**To do**
In the entries below, how many lines contain "Gmina"? Answer with the number and nothing else.

============================================================

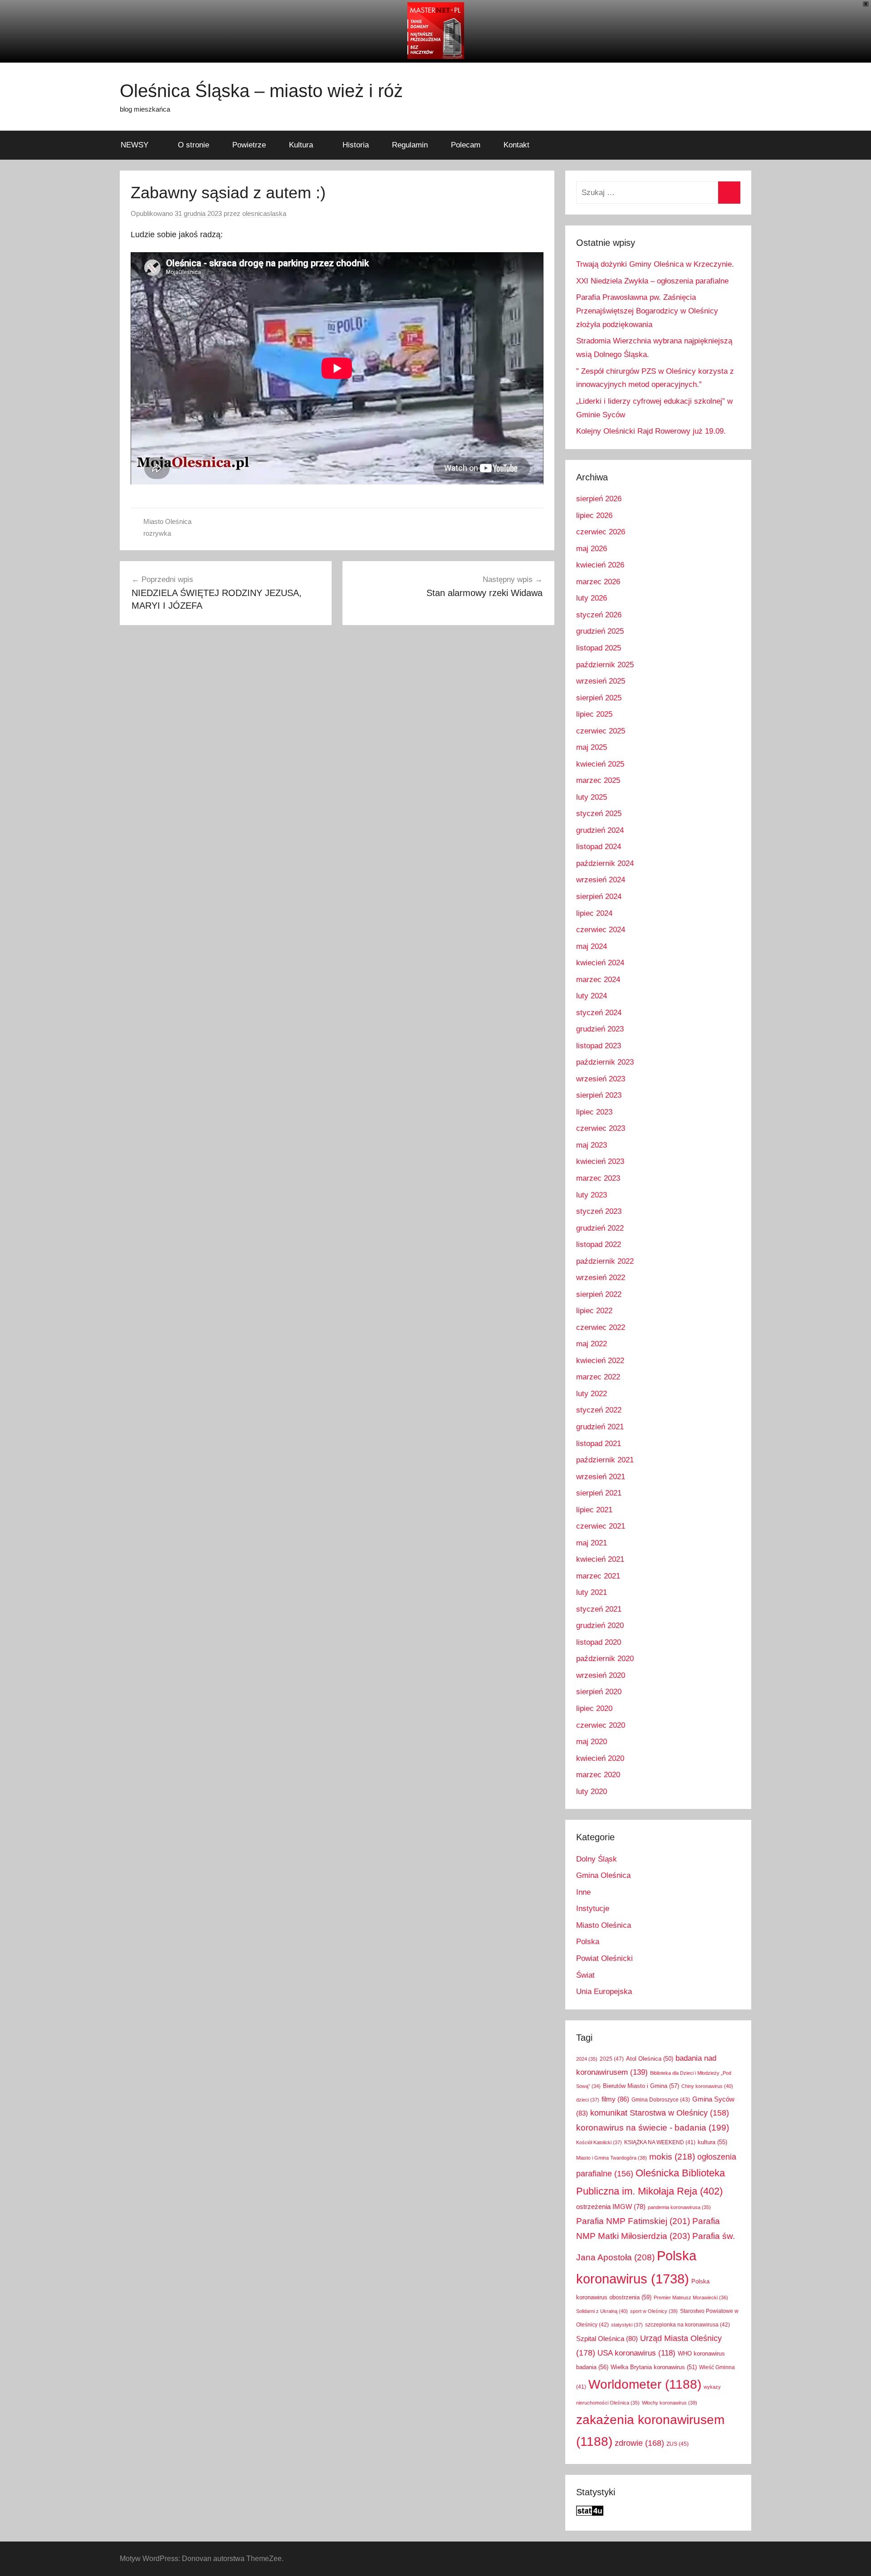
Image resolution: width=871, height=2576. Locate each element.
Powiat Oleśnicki (604, 1958)
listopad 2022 (598, 1244)
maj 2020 (591, 1741)
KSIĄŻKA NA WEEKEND (659, 2142)
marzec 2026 (598, 581)
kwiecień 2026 (600, 565)
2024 (586, 2059)
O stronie (193, 145)
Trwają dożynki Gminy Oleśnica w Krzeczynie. (655, 264)
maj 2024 (591, 946)
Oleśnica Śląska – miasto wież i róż (261, 91)
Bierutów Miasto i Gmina (641, 2085)
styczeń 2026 (598, 615)
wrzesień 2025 (600, 681)
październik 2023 (605, 1062)
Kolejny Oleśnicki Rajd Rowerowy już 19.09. (651, 431)
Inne (583, 1892)
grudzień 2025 (600, 631)
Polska (587, 1941)
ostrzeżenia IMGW (611, 2206)
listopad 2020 (598, 1642)
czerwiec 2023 (600, 1128)
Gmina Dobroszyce (660, 2099)
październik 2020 (605, 1658)
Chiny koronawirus (707, 2086)
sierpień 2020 (598, 1691)
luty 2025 (591, 797)
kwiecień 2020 (600, 1758)
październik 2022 (605, 1261)
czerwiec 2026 (600, 532)
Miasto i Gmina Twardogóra (611, 2158)
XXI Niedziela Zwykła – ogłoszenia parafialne (652, 281)
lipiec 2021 (594, 1510)
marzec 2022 (598, 1377)
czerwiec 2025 (600, 731)
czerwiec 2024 (600, 929)
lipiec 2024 (594, 913)
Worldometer (644, 2384)
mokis (672, 2156)
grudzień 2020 (600, 1625)
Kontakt (516, 145)
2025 (612, 2059)
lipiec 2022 (594, 1310)
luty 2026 (591, 598)
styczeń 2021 (598, 1609)
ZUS (677, 2444)
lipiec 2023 (594, 1112)
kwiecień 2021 (600, 1559)
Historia (356, 145)
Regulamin (410, 145)
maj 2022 (591, 1343)
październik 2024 (605, 863)
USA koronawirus (636, 2353)
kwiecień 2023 (600, 1161)
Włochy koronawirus (669, 2402)
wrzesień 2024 (600, 879)
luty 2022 (591, 1393)
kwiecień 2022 (600, 1360)
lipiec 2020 (594, 1708)
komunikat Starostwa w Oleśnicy (659, 2112)
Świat (585, 1975)
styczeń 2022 (598, 1410)
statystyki (627, 2324)
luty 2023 (591, 1195)
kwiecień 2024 (600, 962)
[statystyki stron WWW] (589, 2513)
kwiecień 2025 (600, 764)
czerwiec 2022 (600, 1327)
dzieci (587, 2099)
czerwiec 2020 (600, 1725)
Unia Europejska (604, 1991)
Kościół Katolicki (599, 2142)
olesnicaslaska (264, 213)
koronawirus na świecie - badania (652, 2127)
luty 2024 (591, 996)
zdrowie (639, 2443)
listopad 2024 (598, 846)
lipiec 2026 (594, 515)
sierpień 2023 (598, 1095)
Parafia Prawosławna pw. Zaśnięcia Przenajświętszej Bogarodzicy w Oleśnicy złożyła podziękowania (647, 311)
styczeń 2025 (598, 813)
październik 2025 (605, 664)
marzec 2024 (598, 979)
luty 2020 (591, 1791)
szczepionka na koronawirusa (687, 2324)
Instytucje (592, 1908)
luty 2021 (591, 1592)
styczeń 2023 (598, 1211)
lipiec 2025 (594, 714)
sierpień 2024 (598, 896)
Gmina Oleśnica (603, 1875)
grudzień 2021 (600, 1426)
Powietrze (249, 145)
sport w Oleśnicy (654, 2311)
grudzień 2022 (600, 1228)
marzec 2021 (598, 1576)
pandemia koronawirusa (679, 2207)
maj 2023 (591, 1145)
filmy (615, 2099)
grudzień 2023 (600, 1029)
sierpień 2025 (598, 698)
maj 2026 (591, 548)
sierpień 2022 (598, 1294)
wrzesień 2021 (600, 1476)
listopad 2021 (598, 1443)
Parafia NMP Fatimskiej (633, 2221)
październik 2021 (605, 1460)
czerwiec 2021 (600, 1526)
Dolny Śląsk (596, 1859)
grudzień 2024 (600, 830)
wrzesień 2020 (600, 1675)
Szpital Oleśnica (607, 2338)
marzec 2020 (598, 1774)
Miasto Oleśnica (167, 521)
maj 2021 (591, 1543)
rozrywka (157, 533)
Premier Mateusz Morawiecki (691, 2297)
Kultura (301, 145)
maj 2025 (591, 747)
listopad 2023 (598, 1045)
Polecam (465, 145)
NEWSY (134, 145)
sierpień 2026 (598, 498)
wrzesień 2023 (600, 1079)
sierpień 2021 (598, 1493)
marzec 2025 (598, 780)
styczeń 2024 (598, 1012)
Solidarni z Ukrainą (602, 2311)
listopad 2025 (598, 648)
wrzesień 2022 (600, 1277)
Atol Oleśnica (649, 2059)
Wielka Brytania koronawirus (654, 2367)
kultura (712, 2142)
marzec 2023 (598, 1178)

============================================================

**Solution to the problem**
4